Alternative Models for Anticancer Drug Discovery From Natural Products Using Binary Tumor-Microenvironment-on-a-Chip

The efficacy evaluation of anticancer drugs derived from natural products has traditionally relied on animal models, highlighting the need for more efficient preclinical assessment platforms. In this study, a binary tumor-microenvironment-on-a-chip (T-MOC) system is introduced to assess the therapeutic potential of illudin S and roridin E, two cytotoxic compounds derived from Omphalotus japonicus and Podostroma cornu-damae, respectively. The binary T-MOC model integrates independently developed vascular and invasive ductal carcinoma compartments, effectively mimicking in vivo drug delivery barriers and physiological dynamics.
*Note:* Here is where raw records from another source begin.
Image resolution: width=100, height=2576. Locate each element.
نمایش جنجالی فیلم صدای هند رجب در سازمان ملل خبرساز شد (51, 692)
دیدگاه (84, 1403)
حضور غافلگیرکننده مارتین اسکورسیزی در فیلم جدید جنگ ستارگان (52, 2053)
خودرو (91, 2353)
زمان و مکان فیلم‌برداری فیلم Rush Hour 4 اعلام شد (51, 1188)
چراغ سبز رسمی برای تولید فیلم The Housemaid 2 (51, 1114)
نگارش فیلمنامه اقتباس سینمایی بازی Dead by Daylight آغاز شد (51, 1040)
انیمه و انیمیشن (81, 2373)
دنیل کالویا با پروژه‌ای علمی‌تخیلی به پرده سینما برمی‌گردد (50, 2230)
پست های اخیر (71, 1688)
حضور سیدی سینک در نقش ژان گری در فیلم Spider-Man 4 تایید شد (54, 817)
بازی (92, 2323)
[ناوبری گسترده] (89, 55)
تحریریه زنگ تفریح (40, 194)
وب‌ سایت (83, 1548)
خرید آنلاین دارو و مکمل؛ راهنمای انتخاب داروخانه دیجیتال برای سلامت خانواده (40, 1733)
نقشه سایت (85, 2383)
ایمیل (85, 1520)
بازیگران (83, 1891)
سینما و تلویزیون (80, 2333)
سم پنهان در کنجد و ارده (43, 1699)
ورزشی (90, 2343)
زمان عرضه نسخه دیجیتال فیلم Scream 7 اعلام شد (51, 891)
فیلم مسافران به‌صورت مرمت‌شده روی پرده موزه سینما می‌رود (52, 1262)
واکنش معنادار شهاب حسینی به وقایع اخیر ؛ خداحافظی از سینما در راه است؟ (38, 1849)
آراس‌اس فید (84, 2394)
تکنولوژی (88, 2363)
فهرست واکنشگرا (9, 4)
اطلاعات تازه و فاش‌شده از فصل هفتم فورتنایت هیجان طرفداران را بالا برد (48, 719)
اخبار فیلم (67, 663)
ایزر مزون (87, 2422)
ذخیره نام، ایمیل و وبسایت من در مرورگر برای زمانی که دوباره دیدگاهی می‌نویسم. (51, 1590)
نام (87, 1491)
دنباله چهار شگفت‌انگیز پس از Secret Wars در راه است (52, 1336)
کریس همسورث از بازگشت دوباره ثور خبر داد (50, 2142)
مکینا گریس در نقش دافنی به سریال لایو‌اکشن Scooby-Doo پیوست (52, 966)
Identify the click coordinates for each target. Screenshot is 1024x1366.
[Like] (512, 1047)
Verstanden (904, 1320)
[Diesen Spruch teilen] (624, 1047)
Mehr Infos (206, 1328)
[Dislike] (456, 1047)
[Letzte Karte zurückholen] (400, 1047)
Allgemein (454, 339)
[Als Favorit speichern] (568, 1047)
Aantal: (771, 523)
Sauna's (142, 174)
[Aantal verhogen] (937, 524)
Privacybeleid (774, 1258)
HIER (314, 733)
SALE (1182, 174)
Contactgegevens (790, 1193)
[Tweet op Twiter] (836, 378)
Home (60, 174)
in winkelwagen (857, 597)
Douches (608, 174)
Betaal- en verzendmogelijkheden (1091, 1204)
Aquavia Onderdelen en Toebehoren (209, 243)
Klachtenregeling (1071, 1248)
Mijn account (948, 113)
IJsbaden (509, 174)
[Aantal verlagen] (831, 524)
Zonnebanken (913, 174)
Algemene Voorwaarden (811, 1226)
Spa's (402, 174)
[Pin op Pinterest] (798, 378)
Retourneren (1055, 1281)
Using this model, illudin S demonstrates strong anticancer effects but exhibits high toxicity, particularly in the lung and liver, indicating a narrow therapeutic window. Roridin E demonstrates potent activity at low concentrations but exhibits high toxicity, especially in the liver and skin. Additionally, morphological analysis is performed to predict drug delivery and distribution characteristics, revealing anisotropic remission and the influence of microenvironmental factors on drug response. This study underscores the potential of the binary T-MOC system as an alternative platform for anticancer drug evaluation, enabling efficient preclinical validation while reducing reliance on animal models.